··· Input data ···
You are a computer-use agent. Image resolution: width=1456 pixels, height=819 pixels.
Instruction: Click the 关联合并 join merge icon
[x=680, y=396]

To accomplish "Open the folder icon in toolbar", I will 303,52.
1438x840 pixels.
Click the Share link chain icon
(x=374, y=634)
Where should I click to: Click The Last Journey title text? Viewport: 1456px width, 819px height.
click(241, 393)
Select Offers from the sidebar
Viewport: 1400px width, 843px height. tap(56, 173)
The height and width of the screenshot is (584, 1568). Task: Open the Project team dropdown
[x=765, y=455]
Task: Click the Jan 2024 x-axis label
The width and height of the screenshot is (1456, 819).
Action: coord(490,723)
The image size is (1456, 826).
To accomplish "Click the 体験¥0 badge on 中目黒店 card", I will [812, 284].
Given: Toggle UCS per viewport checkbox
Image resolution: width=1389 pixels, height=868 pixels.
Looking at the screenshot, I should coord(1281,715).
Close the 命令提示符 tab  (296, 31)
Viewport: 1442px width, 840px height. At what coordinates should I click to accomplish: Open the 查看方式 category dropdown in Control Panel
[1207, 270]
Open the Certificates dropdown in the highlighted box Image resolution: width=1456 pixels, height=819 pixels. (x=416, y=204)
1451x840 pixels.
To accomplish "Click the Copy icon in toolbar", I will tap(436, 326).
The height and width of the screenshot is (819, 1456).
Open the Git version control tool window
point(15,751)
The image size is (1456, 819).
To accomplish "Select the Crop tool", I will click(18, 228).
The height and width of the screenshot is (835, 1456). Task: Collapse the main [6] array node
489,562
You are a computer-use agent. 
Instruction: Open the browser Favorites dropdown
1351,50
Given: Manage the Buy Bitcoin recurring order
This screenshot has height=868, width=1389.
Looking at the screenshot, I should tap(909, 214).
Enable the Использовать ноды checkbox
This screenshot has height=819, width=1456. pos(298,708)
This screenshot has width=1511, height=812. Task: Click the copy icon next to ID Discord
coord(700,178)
···
Show all lines from the entries that hold "toolbar".

To accomplish "Open the folder icon in toolbar", I will 303,52.
To accomplish "Click the Copy icon in toolbar", I will tap(436, 326).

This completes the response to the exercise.